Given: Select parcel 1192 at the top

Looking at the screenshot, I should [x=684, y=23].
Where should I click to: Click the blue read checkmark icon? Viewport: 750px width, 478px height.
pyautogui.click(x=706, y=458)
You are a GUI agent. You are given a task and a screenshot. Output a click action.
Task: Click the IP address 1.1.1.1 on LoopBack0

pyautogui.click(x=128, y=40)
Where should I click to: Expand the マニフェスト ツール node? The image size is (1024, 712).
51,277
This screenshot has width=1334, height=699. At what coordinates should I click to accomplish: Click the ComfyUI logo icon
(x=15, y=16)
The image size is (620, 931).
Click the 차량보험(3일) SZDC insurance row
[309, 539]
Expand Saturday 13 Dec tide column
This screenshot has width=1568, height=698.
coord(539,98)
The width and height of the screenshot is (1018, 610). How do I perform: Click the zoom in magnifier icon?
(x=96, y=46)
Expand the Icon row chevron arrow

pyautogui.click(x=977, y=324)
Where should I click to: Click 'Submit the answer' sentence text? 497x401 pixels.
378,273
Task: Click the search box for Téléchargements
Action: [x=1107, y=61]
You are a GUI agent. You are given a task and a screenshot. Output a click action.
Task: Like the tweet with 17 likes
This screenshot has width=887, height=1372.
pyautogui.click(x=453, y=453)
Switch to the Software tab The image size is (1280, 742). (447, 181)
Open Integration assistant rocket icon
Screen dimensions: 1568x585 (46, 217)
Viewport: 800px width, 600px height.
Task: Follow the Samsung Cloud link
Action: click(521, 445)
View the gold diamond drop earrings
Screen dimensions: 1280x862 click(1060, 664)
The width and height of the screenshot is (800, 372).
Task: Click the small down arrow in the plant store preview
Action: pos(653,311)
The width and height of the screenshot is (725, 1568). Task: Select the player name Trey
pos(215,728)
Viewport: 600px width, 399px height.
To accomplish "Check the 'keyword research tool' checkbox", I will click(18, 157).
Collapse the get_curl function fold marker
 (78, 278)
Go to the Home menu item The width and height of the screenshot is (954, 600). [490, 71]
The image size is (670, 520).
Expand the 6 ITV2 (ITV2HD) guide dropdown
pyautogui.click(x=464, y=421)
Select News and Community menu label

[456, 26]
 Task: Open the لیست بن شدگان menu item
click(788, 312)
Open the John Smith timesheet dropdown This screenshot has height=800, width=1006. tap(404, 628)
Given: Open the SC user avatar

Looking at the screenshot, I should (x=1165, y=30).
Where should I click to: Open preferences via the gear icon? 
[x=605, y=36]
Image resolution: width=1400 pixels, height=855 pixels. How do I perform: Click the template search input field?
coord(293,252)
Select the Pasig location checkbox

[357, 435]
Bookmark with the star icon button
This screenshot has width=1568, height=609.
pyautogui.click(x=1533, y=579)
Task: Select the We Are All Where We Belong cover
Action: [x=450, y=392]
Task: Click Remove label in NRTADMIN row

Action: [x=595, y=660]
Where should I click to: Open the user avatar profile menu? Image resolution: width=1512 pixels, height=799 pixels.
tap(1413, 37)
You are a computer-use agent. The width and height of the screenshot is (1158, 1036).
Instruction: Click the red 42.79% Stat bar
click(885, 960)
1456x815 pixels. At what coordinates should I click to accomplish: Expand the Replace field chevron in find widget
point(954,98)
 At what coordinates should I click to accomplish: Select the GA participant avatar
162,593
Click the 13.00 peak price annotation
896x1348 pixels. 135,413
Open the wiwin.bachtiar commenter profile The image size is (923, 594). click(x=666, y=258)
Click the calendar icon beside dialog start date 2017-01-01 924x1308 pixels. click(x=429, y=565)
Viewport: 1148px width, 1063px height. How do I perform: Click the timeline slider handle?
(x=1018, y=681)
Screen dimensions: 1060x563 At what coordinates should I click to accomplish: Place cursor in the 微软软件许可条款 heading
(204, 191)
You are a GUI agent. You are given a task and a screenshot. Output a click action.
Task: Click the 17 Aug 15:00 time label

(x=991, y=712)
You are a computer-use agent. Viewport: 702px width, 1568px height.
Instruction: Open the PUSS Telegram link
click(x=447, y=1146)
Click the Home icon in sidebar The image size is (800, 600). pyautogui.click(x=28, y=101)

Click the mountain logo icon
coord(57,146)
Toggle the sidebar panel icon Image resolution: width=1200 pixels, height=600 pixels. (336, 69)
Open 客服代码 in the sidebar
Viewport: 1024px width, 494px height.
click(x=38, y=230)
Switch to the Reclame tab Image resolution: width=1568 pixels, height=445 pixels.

▬▬▬▬▬▬

Task description: Provide the number of lines above in which the word "Home" appears, with no further words.

Completed exercise: 2